As altas temperaturas já representam cerca de 1% de todas as mortes registradas na América Latina, e esse índice pode mais que dobrar nos próximos 20 anos, caso se confirmem cenários moderados de aquecimento global. A projeção considera o envelhecimento natural da população e estimativas de aumento da temperatura entre 1 ºC e 3 ºC no período de 2045 a 2054. Os dados são resultado de uma análise realizada em 326 cidades de nove países da região por uma rede internacional de cientistas.
No pior cenário previsto, o percentual de óbitos atribuídos ao calor pode alcançar 2,06% do total. Hoje, essa proporção está estimada em 0,87%. Segundo Nelson Gouveia, professor do Departamento de Medicina Preventiva da Faculdade de Medicina da Universidade de São Paulo, o impacto não será sentido igualmente por todos.

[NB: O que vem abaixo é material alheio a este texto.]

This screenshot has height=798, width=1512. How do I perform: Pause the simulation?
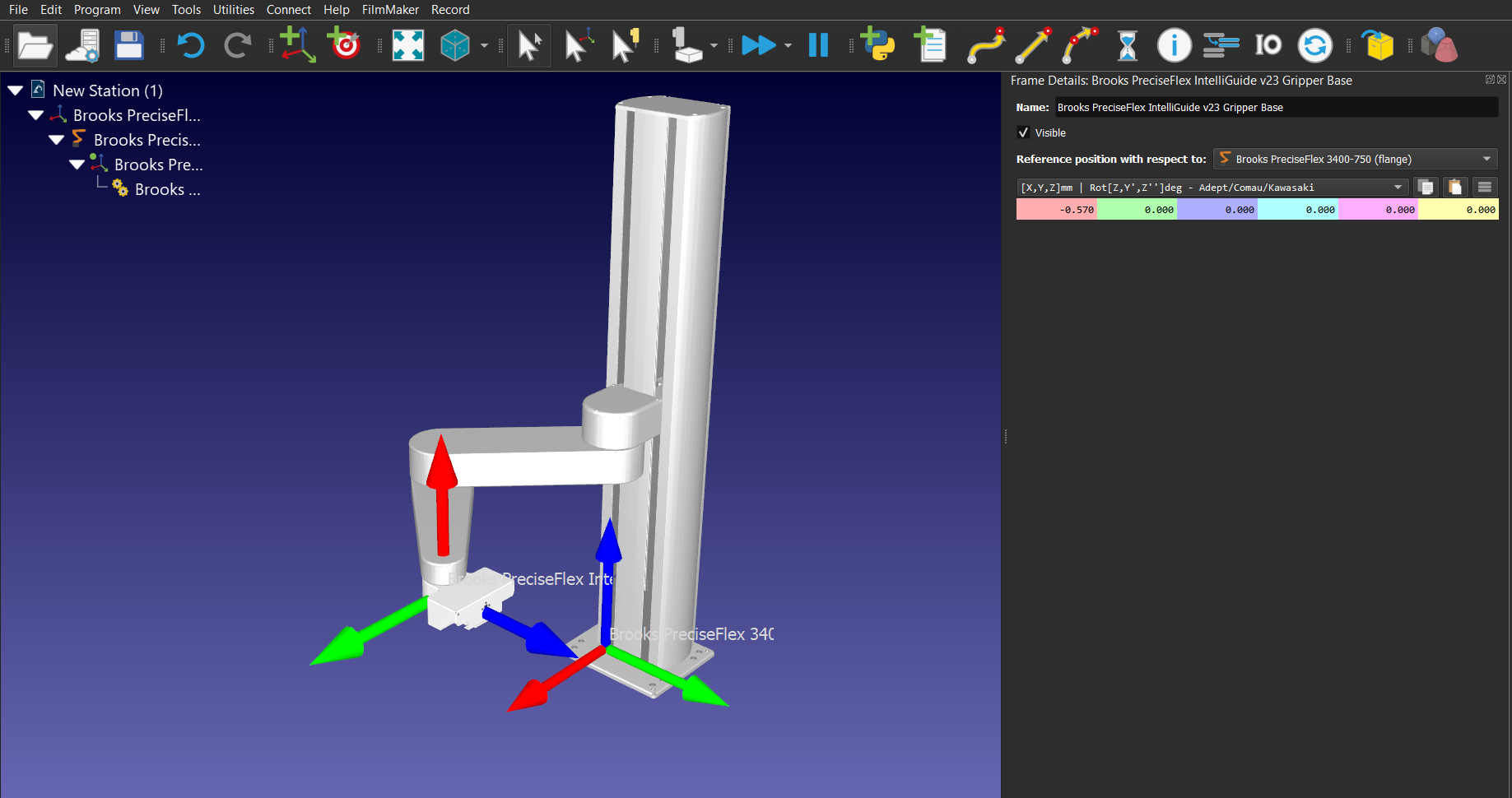(x=817, y=45)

Ele alerta que os grupos mais vulneráveis incluem pessoas idosas e em situação de pobreza, especialmente aquelas que vivem em áreas afastadas dos centros urbanos, em condições precárias de moradia e sem acesso a recursos como ventilação adequada ou espaços arborizados. “As mortes são apenas a ponta do iceberg. O calor extremo aumenta o risco de infartos, insuficiência cardíaca e outras complicações, especialmente em pessoas com doenças crônicas”, explica
Além das mortes, o calor excessivo está associado ao aumento de casos de infarto, falência cardíaca e outras complicações de saúde, principalmente entre indivíduos com doenças crônicas.
A análise referente ao Brasil utilizou dados do Sistema de Informações sobre Mortalidade (SIM), do Ministério da Saúde, combinados com informações do Censo Demográfico realizado pelo Instituto Brasileiro de Geografia e Estatística. Assim como nos demais países participantes do estudo, o número de mortes relacionadas a temperaturas extremas tende a subir, tanto em episódios de calor quanto de frio. Um dos fatores determinantes é o crescimento da população com mais de 65 anos ao longo da próxima década.
O levantamento aponta que, embora o risco seja significativo, parte considerável dessas mortes pode ser evitada por meio da criação e implementação de estratégias de adaptação climática. Entre as ações recomendadas estão a elaboração de planos para lidar com ondas de calor, reformas urbanas que ajudem a reduzir a exposição da população às altas temperaturas e medidas de proteção voltadas especialmente a grupos em situação de maior vulnerabilidade.
Outras iniciativas consideradas eficazes incluem a instalação de sistemas de alerta antecipado com linguagem acessível à população, ampliação de áreas verdes e criação de corredores urbanos que favoreçam a ventilação natural das cidades. Também são sugeridas campanhas educativas sobre os riscos das temperaturas extremas e protocolos de atendimento preferencial a pessoas idosas e com condições médicas preexistentes, modelo já em uso em cidades como o Rio de Janeiro.
A pesquisa integra o projeto Salurbal-Clima, voltado à análise das relações entre mudanças no clima e saúde pública em contextos urbanos da América Latina. A iniciativa reúne pesquisadores de instituições acadêmicas de nove países latino-americanos e dos Estados Unidos, com duração prevista até 2028.